Tools for Converting LaTeX to XML

December 10, 2008

I spent some time surveying the available tools for converting LaTeX to XHTML+MathML or, more generally, LaTeX to XML. My criteria were the following:

I was pleasantly surprised at how many projects I found that actually met most of these criteria. Those that I am aware of are described in more detail below.

Overall, I was most impressed with LaTeXML. In my opinion, its usage is the most straightforward and it produces very clean, general XML output which can produce easily customizable XHTML+MathML documents.

LaTeXML

LaTeXML is Perl module which parses the actual LaTeX document and emits XML output for later post-processing (for example, for conversion to XHTML+MathML). With a proper XSLT stylesheet, one can obtain custom XHTML+MathML output. The LaTeXML homepage itself was generated using LaTeXML. The project is still active (at the time of writing), it’s very well documented and it has a Trac and a mailing list.

If you use Debian GNU/Linux, you can install the relevant dependencies with

sudo apt-get install libparse-recdescent-perl libimage-magick-perl \
  libxml-libxml-common-perl libxml-libxslt-perl

The package is installed using the usual procedure for Perl modules:

perl Makefile.PL
make
make test
sudo make install

The usage is straightforward. First convert the LaTeX document, say mydoc.tex to XML and then post-process the XML, converting it to XHTML+MathML:

latexml --dest=mydoc.xml mydoc
latexmlpost -dest=somewhere/mydoc.xhtml mydoc.xml

LaTeXML is a project of the NIST and is therefore in the public domain.

Tralics

Tralics is written in C++ and also directly parses the LaTeX source (and it’s also extremely fast). It is licensed under the French CeCill open source license which is GPL-compatible.

Compiling it is straightforward:

tar zxvf tralics-src-2.13.5.tar.gz
cd tralics-2.13.5/src
make

To convert a LaTeX document to XML:

tralics doc.tex

A file called doc.xml will be created. Tralics handles any unknown commands from unsupported package such as hyperref, for example, by including an <error> tag:

<error n='\hypersetup' l='35' c='Undefined command'/>

So, apparently it should never fail to parse the document as long as it is valid LaTeX.

The XML file can then be converted to XHTML+MathML using a stylesheet.
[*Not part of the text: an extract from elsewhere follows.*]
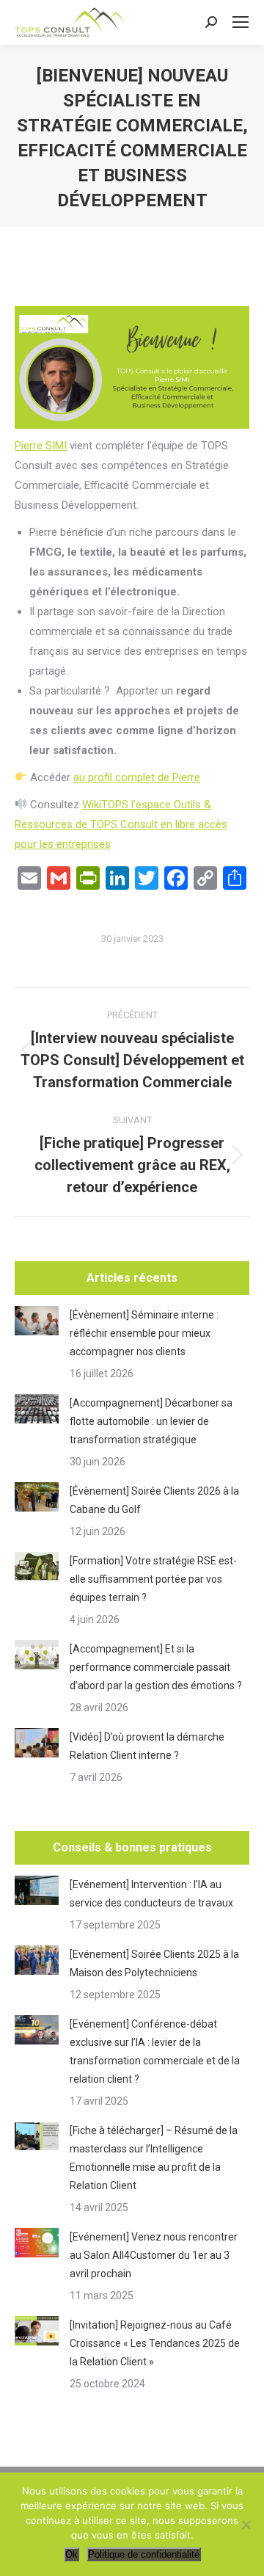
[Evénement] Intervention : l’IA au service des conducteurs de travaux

Several examples are provided in the “Extra files” package.

Hermes

Hermes is a grammar-based DVI-parser for translating LaTeX to Unicode-encoded XML+MathML. It works by first including a set of TeX macros in the original LaTeX document which insert specials in the DVI file. It then constructs XML output by parsing the semantic DVI file.

Some examples are provided here. In particular, there is a collection of articles from arxiv-math that were translated to XHTML+MathML.

Hermes is very complete in terms of functionality, but there are still a few glitches here and there, namely it has trouble handling spaces properly (see some of the examples). It also requires two steps just to get the XML file as you first have to create a “seed” LaTeX document (which essentially just adds a line \include dtx line which includes the extra macro definitions).

TeX4ht

TeX4ht, available in the Debian package tex4ht, is probably the most widely used LaTeX to (X)HTML tool. It supports conversion to HTML, XHTML+MathML, OpenDocument, and DocBook. Direct XHTML+MathML conversion is possible using a command like the following:

htlatex filename "xhtml,mathml" " -cunihtf" "-cvalidate"

See the documentation for details about the available options.

The direct XHTML+MathML conversion looks very nice but the output didn’t seem very clean or semantic. It seems that it’s possible to heavily customize the output if you like, but the methods for doing so aren’t exactly obvious. I didn’t test its DocBook conversion, although this may also be a promising route.

LXir

LXir is another DVI-parsing LaTeX to XML translator. You must first include \RequirePackage{lxir} in your LaTeX document and run latex to obtain a DVI file. Then running lxir doc.dvi will produce an XML file that can be processed using xsltproc.

LXir looks promising but it still has some problems. It will fail if it encounters commands from any unsupported packages. Even after removing all external package dependencies from my document, LXir still failed to process the standard \author{foo \and bar} structure. Once I removed that, there were still errors in the generated MathML.

Overall LXir looks promising, and I think it’s a project worth keeping an eye on, but it doesn’t seem ready for production use (at least not for anything containing mathematics).

GELLMU

There is also an alternative markup language called GELLMU which supports XHTML+MathML, HTML, PDF, and DVI output. While it does meet most of my criteria, I’d rather be able to write real LaTeX, rather than pseudo-LaTeX. It’s certainly debatable but I consider LaTeX to be an archival format. At the very least an acceptable LaTeX-to-XML tool will eventually emerge. Clean LaTeX code is very structured and LaTeX is going to be with us for a very long time. Thus, it would simplify things if I were able to store my originals in LaTeX format.